Hand Tools

Numbers are just one part of the equation

Derek Cohen (in Perth, Australia)
Hi David

Since you have linked to one of my articles, and Warren has commented on this as well, it seems relevant that I add my bit here.

Just in case others are not aware of the location of the original thread, and wish to read it (warning - it is long!):


The thread was begun by Rob Streeper, who hails from San Antonio. His interest in woodworking to date has been building backsaws. The research on chisels was to guide his proposed venture into making chisels. That was 2 years ago. As far as I know, all has remained theoretical. Rob is a nice guy. I believe that his background is a PhD in medical technology (so he would be familiar with research methodology), but my memory may be faulty.

Early on (post #9), I asked:

Why is hardness relevant? Can you explain this?

Have you taken into account steel composition, and the manufacturers recommendation in this regard? Blue Spruce is A2, and some of the others variations of O1. I am not sure what Pfiel are?

Rob replied:

Hi Derek,

Why? Because it's there of course.

The purpose of this effort is to determine the hardness of the chisels that have gone before is relevant in that the results of my analyses will hopefully guide how I will make my chisels. My perception is that hardness is important, but how hard is best is unclear to me. Other processes will also be considered in due time.

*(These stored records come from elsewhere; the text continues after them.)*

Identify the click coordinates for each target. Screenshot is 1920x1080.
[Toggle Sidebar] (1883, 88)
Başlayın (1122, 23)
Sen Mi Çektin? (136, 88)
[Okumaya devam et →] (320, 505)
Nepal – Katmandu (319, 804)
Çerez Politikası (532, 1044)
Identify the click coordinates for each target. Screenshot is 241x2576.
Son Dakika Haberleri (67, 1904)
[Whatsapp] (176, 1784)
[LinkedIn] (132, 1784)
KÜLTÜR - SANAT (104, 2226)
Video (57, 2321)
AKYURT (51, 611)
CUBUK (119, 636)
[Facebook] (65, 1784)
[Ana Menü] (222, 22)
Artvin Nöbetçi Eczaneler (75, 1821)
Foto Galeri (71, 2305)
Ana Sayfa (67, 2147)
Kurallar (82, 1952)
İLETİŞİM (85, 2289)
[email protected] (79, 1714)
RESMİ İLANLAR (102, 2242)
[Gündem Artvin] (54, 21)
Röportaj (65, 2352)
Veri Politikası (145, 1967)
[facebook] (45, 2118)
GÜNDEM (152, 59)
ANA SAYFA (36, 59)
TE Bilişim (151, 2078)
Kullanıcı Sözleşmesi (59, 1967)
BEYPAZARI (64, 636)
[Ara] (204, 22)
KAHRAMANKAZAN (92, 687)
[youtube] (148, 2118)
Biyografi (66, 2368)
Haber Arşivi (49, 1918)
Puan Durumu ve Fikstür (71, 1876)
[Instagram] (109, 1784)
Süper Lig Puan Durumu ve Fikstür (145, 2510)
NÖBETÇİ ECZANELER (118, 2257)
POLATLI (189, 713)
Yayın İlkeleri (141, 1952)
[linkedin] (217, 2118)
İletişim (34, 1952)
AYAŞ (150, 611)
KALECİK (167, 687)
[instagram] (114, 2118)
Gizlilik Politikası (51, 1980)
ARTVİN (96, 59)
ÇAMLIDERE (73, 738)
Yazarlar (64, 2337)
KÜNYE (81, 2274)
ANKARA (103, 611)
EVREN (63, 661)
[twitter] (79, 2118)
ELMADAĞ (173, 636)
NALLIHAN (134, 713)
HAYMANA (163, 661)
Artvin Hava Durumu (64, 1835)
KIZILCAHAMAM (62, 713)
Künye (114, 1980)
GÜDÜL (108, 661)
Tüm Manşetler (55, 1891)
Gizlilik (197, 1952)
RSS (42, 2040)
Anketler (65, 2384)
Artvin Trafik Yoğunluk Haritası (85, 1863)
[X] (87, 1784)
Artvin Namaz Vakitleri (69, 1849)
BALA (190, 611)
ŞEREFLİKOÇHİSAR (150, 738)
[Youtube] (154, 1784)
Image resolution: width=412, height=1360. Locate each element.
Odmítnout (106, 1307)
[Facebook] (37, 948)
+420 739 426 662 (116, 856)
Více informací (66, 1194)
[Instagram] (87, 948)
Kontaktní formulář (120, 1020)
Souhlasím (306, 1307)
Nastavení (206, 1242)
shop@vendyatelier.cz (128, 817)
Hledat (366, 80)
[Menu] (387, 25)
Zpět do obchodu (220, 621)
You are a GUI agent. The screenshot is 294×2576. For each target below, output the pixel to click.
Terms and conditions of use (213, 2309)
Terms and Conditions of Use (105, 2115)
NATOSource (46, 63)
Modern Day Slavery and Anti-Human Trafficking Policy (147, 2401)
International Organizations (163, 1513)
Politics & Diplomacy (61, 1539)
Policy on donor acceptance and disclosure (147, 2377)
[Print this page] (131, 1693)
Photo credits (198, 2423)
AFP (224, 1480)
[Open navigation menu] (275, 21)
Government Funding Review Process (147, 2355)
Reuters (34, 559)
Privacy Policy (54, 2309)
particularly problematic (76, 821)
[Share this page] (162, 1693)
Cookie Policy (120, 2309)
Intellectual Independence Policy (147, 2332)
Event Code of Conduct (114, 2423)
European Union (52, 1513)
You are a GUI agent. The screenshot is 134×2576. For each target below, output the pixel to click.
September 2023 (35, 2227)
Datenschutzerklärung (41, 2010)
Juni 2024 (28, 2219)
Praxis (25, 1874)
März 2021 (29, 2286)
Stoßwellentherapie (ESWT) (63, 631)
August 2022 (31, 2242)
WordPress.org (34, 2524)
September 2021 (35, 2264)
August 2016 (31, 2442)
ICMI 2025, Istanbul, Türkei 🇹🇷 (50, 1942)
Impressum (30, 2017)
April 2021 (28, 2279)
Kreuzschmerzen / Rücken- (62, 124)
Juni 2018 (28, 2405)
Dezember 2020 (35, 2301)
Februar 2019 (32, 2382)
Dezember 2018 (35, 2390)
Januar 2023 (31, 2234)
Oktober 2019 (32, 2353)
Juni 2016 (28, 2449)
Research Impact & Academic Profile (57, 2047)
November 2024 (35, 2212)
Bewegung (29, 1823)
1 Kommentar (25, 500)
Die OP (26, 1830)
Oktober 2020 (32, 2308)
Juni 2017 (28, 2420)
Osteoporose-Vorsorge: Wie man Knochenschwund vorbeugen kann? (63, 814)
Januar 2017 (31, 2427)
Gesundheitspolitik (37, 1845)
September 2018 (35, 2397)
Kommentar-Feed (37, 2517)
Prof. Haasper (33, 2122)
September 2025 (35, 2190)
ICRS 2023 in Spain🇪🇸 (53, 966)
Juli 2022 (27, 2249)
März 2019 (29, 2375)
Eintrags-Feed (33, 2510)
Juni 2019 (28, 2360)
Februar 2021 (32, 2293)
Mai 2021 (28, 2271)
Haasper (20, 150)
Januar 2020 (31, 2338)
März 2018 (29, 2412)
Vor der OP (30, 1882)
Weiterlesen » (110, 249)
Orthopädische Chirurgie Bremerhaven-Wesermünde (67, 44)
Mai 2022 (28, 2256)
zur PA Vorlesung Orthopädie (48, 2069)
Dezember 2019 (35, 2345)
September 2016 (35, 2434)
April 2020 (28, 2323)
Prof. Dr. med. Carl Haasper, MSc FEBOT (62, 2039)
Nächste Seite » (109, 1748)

Steel composition influences hardenability, toughness, and wear resistance, subjects I hope to address in the future insofar as they are relevant to woodworking tools. The openly available literature in this area is scant. I'm sure that the companies that make industrial tooling have done a lot of work to understand these factors but none of it is available to me.


I did not consider this to be an adequate response (as the thread did not appear to be aiming to include these aspects), but by then any further response would have been seen as argumentative, so I left alone. My view remains that there is much more to steel in chisel (and plane) blades than hardness - which is the point that must be made for our own discussion. Chisels are struck (impact resistance) and used for paring (abrasion resistance). This is why I did separate test for each ...



The results of the two tests were interesting in that they demonstrated that the wear in chopping and paring is so different with the same tool steels. Abrasion resistance and impact resistance place quite different demands on steel.

The thread in question has remained about hardness, and all the other ways of wearing steel have not been addressed. The same is happening in this thread, which presents hardness as a major player in steel wear.